No One Wants to Admit They’re Ugly, Which Makes It Hard to Fight Beauty Bias

Nobody wants to join the ugly lobby, but that might be what we need to battle “lookism”

frog kiss
Most of us are more like the frog, than the prince. Denise Dutton

Being beautiful is really convenient. Studies show that good looking people get offered more money and better jobs. They're also treated better by their teachers, their students, their waiters and even their jury. Not even moms are immune: they favor their prettier babies. All of us, actually, assume beautiful people are healthier, more intelligent, nicer and more competent. And those assumptions help us feel a little bit better about the fact that these pretty people are treated better than we are.

But should they be? Ruth Graham at the Boston Globe recently explored the ways in which the law isn’t really equipped to deal with “lookism.” Laws protect people from discrimination based on race, sex and other qualities that are, as a rule, out of our control and not indicative of actual qualifications or skills. And yet, creating and enforcing laws that protect the less-amazing-looking is really difficult.
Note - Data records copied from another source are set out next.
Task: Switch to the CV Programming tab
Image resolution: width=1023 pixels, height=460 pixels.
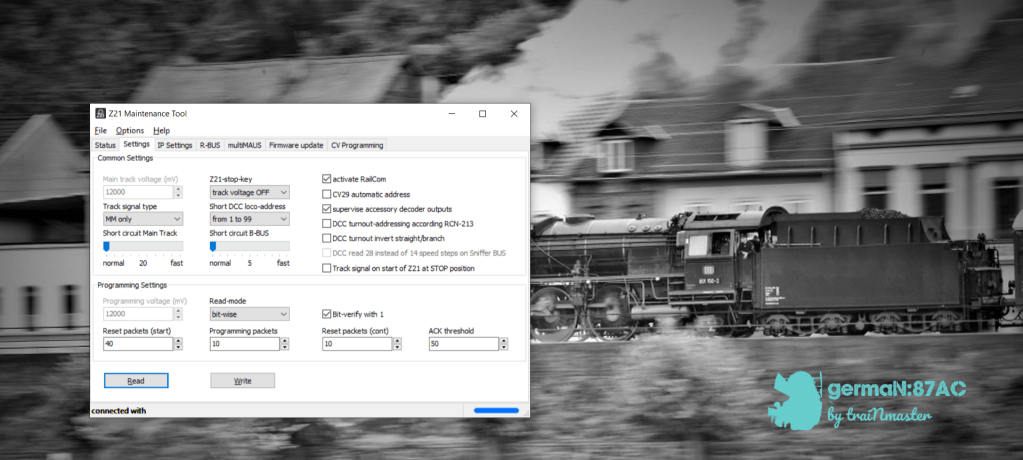Action: pyautogui.click(x=357, y=145)
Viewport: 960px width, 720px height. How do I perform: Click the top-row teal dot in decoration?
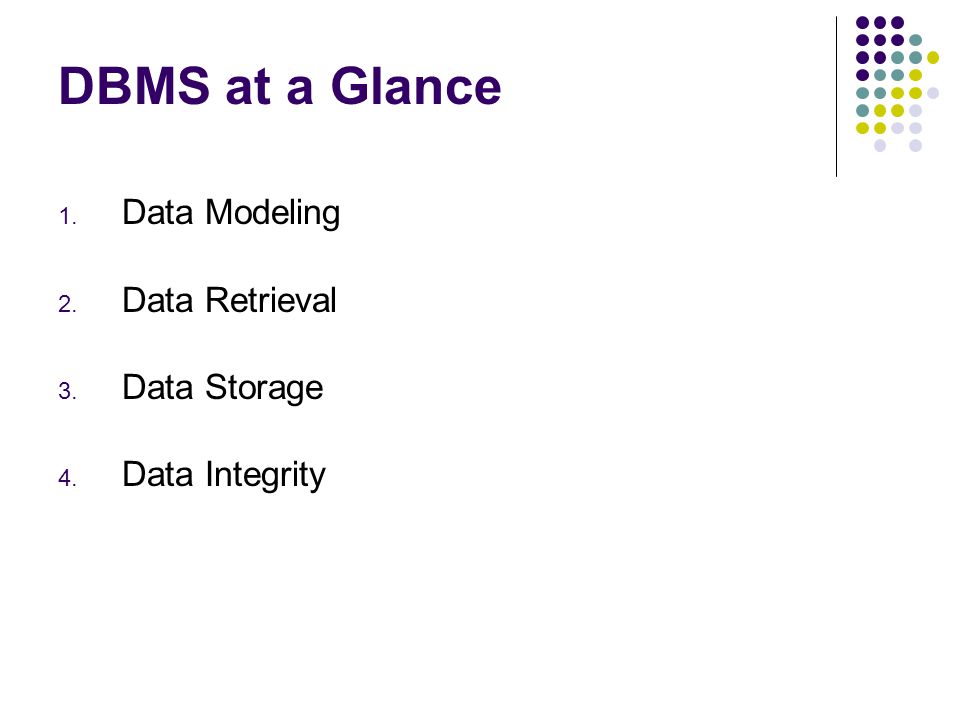click(x=915, y=40)
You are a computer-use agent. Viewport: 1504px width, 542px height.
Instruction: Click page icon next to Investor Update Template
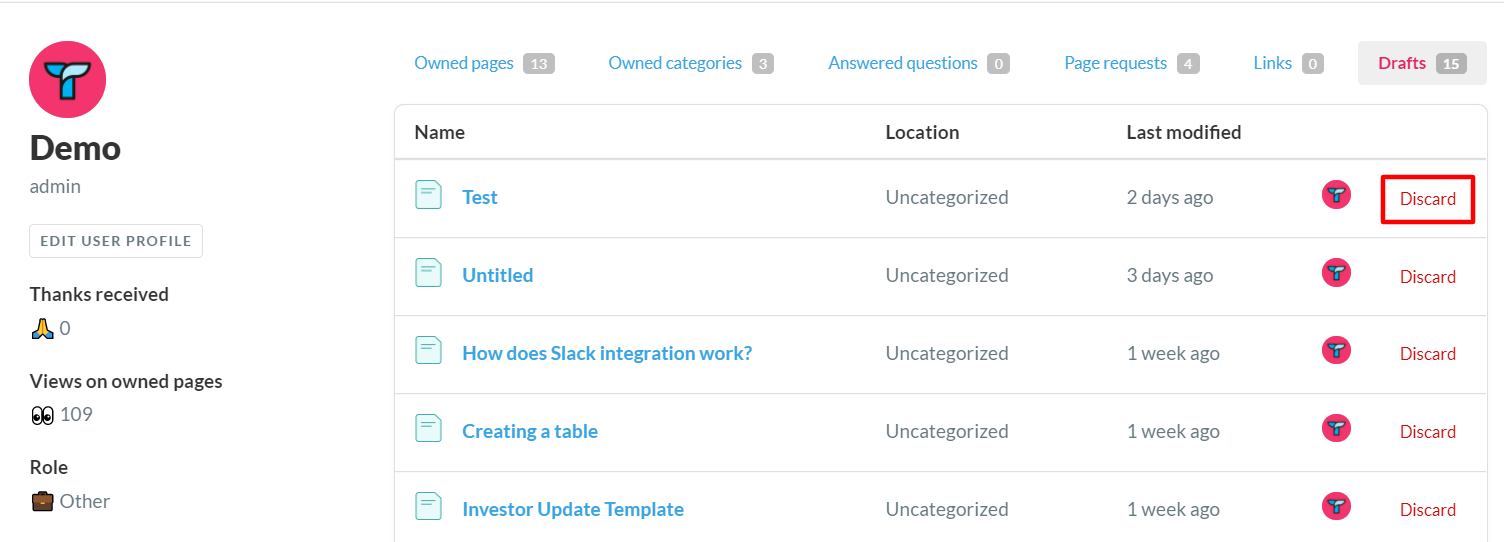click(x=428, y=507)

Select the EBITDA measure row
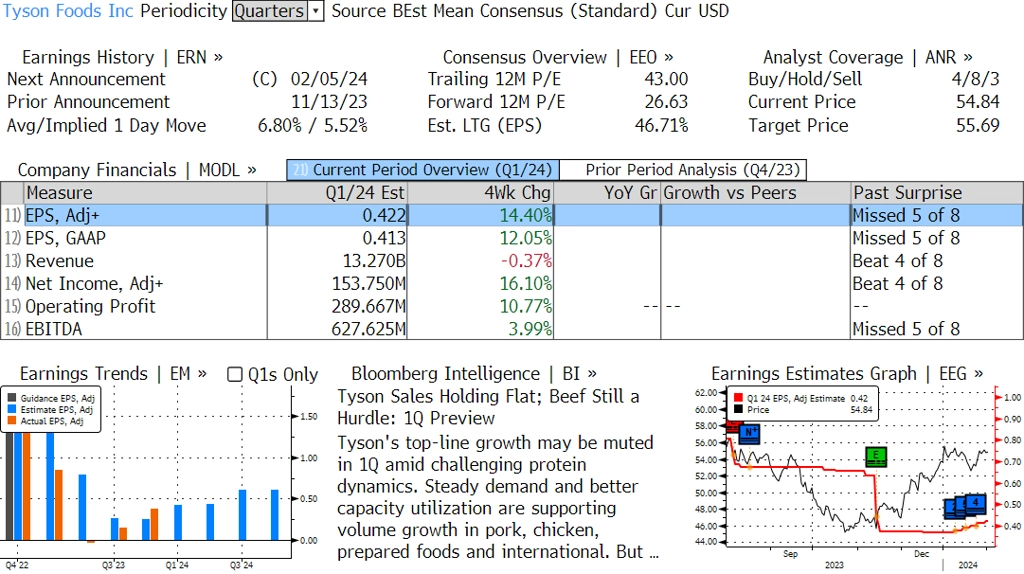click(54, 329)
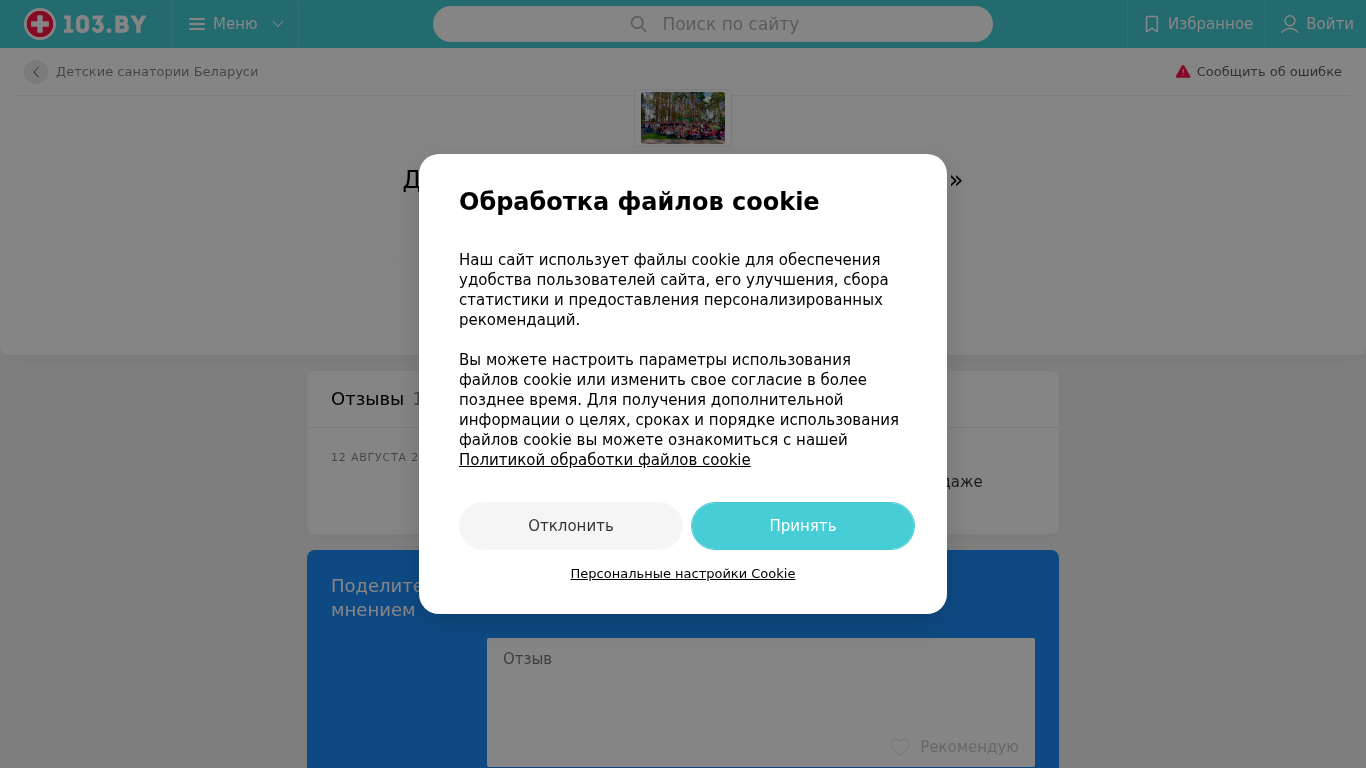Open the hamburger Menu icon
Image resolution: width=1366 pixels, height=768 pixels.
click(x=197, y=24)
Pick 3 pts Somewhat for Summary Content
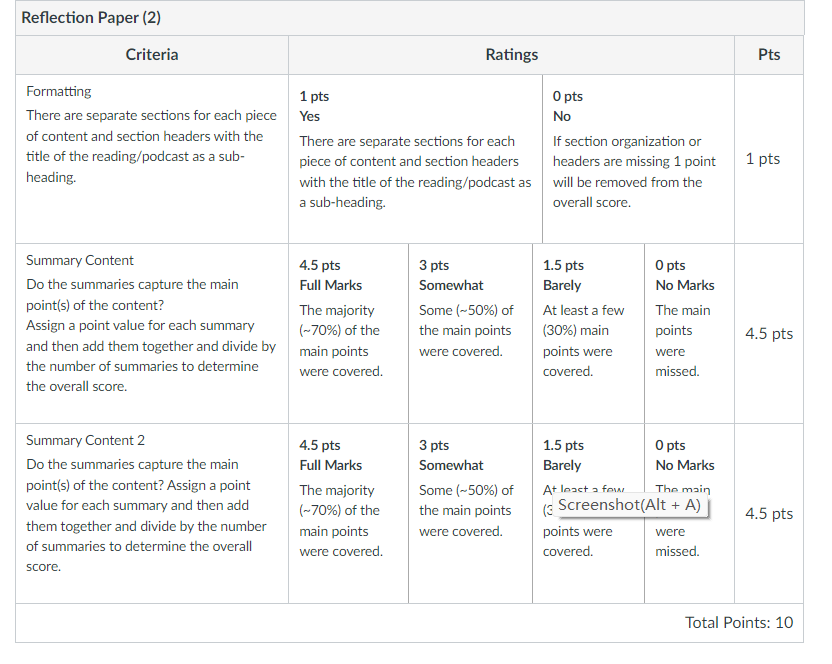 pos(470,333)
There is no lobby for the homely,” Graham writes. “How do you change a discriminatory behavior that, even though unfair, is obviously deep, hard to pin down, and largely unconscious—and affects people who would be hurt even to admit they’re in the stigmatized category?” She outlines a few of the solutions that have cropped up in the past few years:

Tentatively, experts are beginning to float possible solutions. Some have proposed legal remedies including designating unattractive people as a protected class, creating affirmative action programs for the homely, or compensating disfigured but otherwise healthy people in personal-injury courts. Others have suggested using technology to help fight the bias, through methods like blind interviews that take attraction out of job selection. There’s promising evidence from psychology that good old-fashioned consciousness-raising has a role to play, too.

According to Graham, beauty is a lot more objective than perhaps we would like it to be. Studies have shown that what people consider “beautiful” is pretty consistent, even across cultures. So if it's possible to establish who is and who isn’t benefitting from so-called “lookism,” what’s keeping us from creating legislation to protect people who are discrimated against?
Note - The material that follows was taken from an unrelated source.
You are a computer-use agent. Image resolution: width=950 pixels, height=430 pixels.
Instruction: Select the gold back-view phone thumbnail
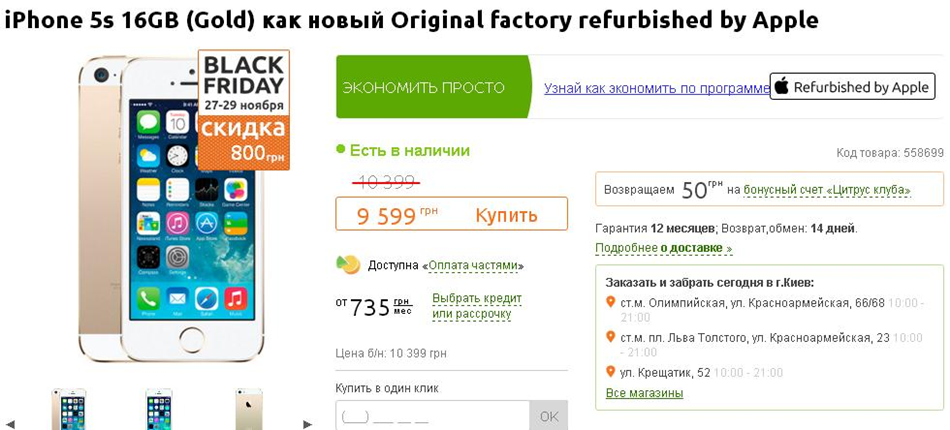[248, 410]
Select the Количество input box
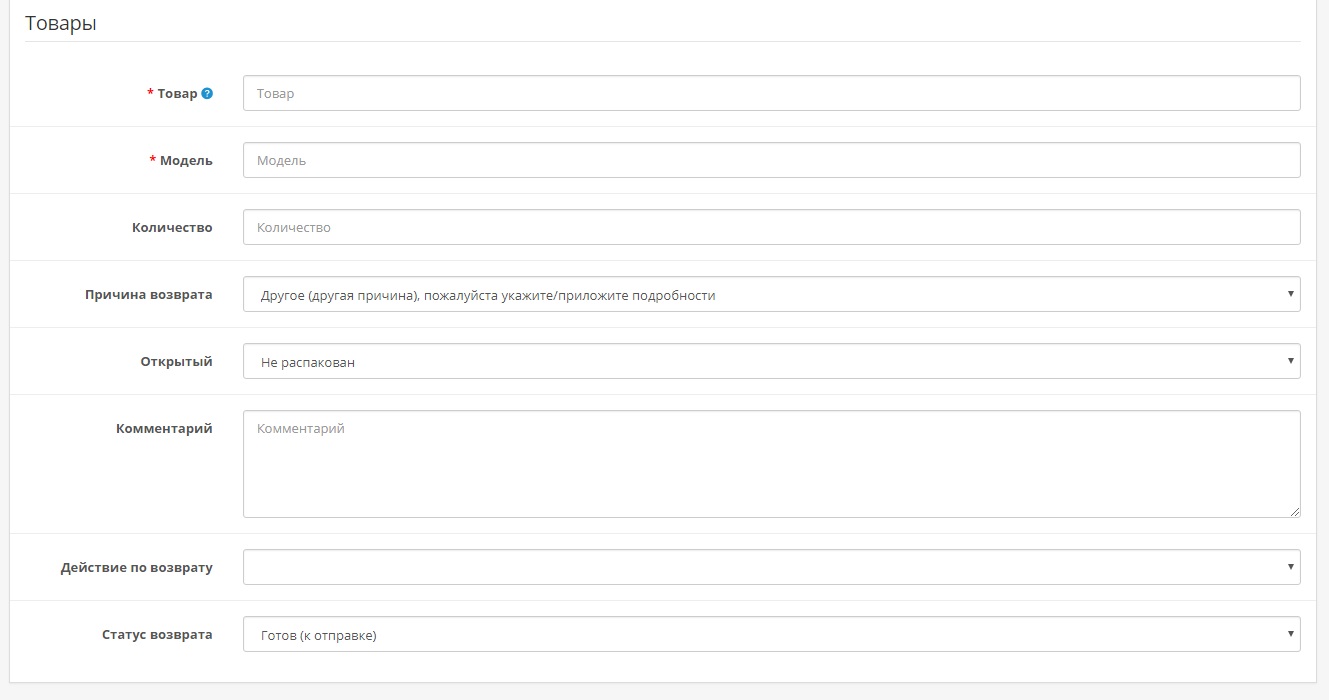 click(x=771, y=227)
One issue is that laws don't necessarily solve the problem. Some states have laws that address discrimination against people based on weight and height. But nobody really uses them. But the biggest problem, Graham argues, is that ugly people aren’t united like other lobbies. “There are no ‘unattractive’ lobbies,” Connor Principe, a research at Pacific University, told Graham. “For that to really work, you have to have people who are willing to be recognized as unattractive.” And nobody wants to join the ugly club. 
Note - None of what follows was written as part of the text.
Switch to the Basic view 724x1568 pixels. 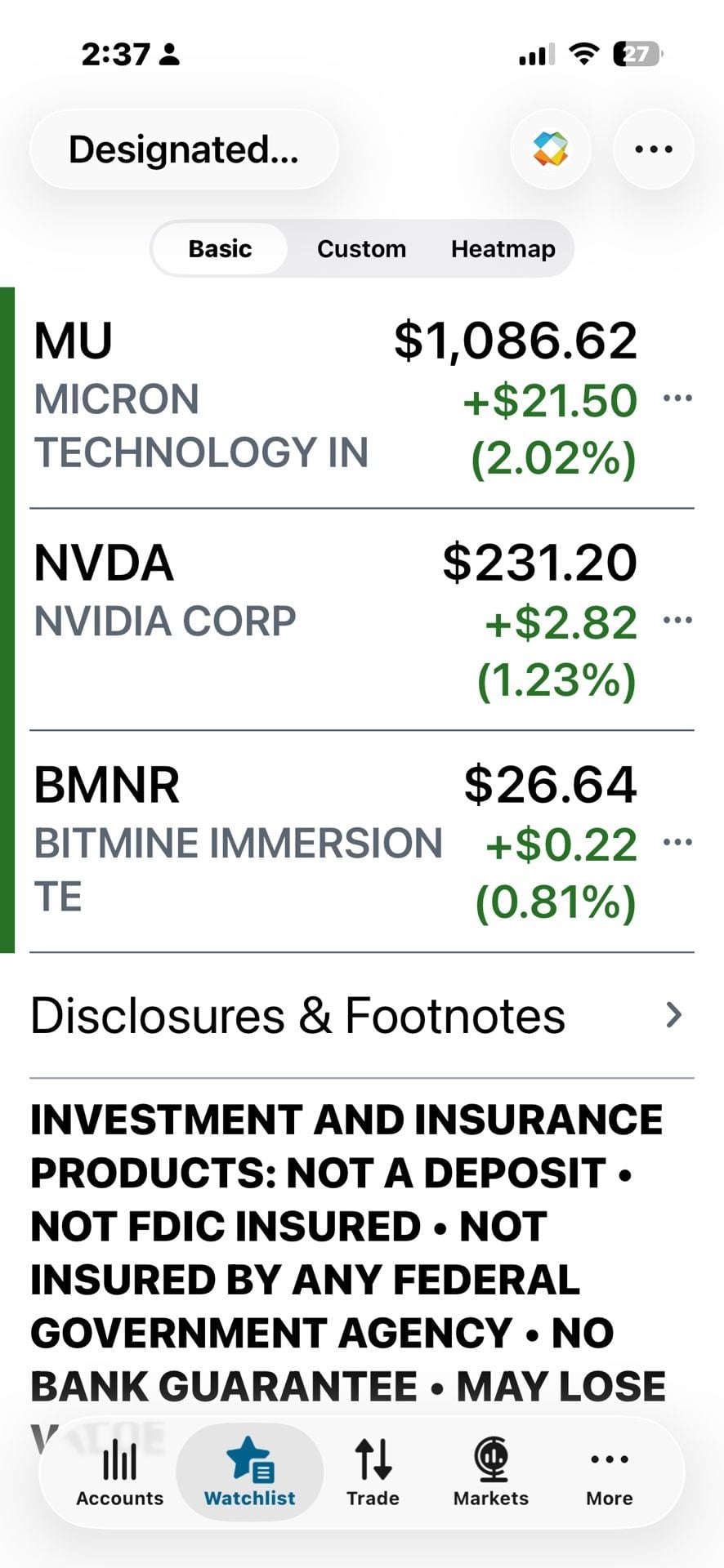coord(220,249)
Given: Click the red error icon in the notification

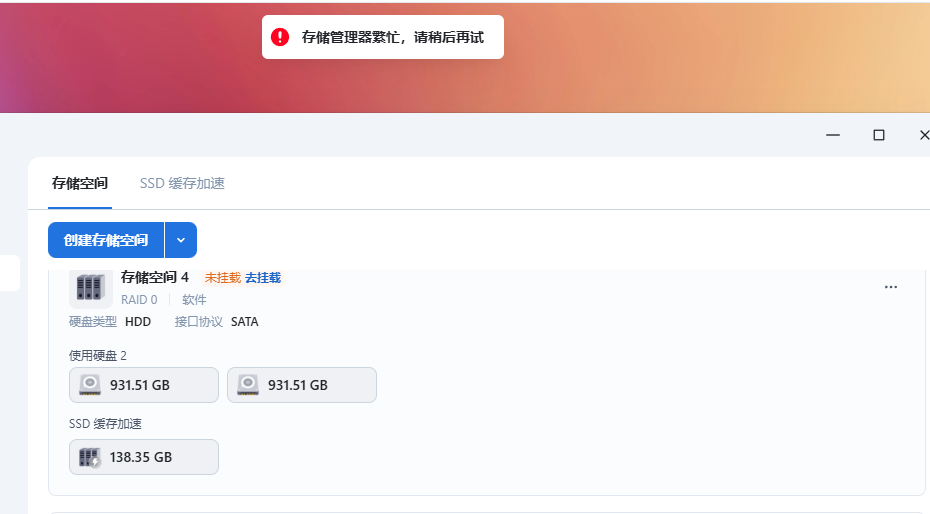Looking at the screenshot, I should (280, 37).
Some researchers say that we might be able to tackle lookism like we tackle racism—by convincing people to admit they have a bias and to start recognizing it in their daily lives. But that'll mean changing the story we've been telling kids from very early on—that looks don't matter. Perhaps instead of stories that champion the idea that “it’s what’s on the inside that counts,” we need some stories that are honest about our bias for beauty, or a rousing tale of a young princess who rallies the ugly people together to fight for equal rights. Because most of us are more like the frog than the prince.